La voilà qui déploie ses ailes, et s’envole au loin.
Je ne sais pas exactement ce qu’est une prière.
Mais je sais comment prêter attention, comment tomber dans l’herbe, comment m’agenouiller dans l’herbe, comment flâner et être comblée, comment errer à travers champs,
ce que j’ai fait tout au long de la journée.
Dis-moi, qu’aurais-je dû faire d’autre ?
Tout ne finit-il pas par mourir, trop rapidement ?
Dis-moi, qu’entends-tu faire de ton unique, sauvage et précieuse vie ? »
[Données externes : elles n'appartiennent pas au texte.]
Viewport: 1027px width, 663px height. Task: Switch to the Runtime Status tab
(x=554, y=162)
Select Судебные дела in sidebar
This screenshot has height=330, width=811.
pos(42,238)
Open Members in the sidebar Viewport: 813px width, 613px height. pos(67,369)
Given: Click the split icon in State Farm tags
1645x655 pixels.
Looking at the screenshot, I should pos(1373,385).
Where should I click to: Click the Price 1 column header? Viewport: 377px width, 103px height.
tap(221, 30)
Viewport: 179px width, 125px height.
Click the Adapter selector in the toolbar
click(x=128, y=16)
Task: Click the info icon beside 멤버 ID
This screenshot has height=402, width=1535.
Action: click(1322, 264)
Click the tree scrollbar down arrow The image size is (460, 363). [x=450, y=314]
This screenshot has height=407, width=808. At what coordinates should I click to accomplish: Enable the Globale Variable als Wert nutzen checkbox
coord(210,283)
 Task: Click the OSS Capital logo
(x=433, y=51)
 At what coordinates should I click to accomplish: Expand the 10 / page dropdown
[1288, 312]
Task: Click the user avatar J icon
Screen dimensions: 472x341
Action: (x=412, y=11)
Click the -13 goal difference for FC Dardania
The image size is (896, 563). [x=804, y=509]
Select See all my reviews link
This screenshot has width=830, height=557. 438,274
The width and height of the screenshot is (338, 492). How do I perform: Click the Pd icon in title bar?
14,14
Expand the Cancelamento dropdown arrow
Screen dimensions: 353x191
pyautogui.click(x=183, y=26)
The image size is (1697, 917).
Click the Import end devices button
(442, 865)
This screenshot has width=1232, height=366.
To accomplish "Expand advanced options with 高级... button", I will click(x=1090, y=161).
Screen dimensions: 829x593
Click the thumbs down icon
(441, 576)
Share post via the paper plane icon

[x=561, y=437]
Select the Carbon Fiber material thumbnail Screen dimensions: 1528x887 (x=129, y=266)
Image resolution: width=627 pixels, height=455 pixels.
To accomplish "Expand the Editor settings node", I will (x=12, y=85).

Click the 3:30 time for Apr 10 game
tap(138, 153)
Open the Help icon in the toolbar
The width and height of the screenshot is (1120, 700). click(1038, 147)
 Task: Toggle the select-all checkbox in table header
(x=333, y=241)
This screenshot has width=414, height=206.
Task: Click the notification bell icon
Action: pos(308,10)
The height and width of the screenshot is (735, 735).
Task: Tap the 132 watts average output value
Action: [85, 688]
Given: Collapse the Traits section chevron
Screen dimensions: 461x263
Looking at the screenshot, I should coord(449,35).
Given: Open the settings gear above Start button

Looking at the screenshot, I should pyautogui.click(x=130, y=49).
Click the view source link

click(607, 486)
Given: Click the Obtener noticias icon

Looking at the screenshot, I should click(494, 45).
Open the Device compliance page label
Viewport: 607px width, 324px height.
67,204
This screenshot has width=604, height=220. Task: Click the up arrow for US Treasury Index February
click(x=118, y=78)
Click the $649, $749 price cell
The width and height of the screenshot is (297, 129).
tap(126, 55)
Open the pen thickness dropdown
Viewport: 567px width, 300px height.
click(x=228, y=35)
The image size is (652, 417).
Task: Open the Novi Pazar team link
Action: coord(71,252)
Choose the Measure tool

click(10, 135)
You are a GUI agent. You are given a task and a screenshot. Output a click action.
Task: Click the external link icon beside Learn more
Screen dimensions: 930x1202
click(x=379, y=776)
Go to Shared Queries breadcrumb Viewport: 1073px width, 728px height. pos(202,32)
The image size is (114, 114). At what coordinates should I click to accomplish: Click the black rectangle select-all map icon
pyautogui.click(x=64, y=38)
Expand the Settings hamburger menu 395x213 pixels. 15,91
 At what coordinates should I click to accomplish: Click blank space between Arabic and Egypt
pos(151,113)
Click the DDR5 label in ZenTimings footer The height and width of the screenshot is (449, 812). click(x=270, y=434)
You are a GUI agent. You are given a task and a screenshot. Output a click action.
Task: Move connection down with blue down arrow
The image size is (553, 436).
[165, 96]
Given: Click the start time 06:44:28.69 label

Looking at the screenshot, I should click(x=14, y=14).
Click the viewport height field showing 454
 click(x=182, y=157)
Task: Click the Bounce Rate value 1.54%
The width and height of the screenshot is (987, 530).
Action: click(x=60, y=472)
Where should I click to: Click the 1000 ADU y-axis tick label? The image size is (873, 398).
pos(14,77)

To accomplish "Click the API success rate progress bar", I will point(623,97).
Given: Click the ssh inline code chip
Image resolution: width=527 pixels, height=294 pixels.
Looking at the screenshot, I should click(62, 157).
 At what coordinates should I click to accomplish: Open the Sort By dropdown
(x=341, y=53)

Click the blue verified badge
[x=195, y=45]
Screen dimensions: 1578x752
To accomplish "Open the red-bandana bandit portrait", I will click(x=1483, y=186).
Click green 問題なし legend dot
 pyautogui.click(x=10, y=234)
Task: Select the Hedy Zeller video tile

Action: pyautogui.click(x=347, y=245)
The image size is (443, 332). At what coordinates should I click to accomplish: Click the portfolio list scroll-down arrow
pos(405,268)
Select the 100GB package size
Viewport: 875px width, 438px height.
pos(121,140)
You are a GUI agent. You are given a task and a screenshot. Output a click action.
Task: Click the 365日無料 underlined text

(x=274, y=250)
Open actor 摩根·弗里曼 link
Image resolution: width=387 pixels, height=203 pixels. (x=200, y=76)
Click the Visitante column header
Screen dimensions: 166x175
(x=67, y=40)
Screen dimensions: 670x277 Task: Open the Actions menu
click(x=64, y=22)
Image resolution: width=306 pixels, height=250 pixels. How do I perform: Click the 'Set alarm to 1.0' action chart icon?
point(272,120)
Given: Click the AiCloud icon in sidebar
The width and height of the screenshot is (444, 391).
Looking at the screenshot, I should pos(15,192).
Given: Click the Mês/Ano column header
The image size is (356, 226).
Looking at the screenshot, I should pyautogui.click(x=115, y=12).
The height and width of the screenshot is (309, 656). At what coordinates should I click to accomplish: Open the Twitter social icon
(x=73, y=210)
Mary Oliver, La journée d’été
J’ai découvert ce poème initialement dans sa version anglaise. Et il n’a pas souffert de sa traduction en français. Quel percutant rappel à la vie !
Notre vie est unique. Elle est sauvage et indomptable. Elle est précieuse et rare. Notre vie est unique.
A quoi la vie m’appelle-telle ? C’est la question que je me pose chaque jour, sur mon coussin de méditation ou entre deux rendez-vous, sous la pression.
Qu’est-ce que j’entends faire de ma vie, ou qu’entend-elle faire de moi ? C’est un peu des deux, entre deux eaux, se laisser porter par le courant…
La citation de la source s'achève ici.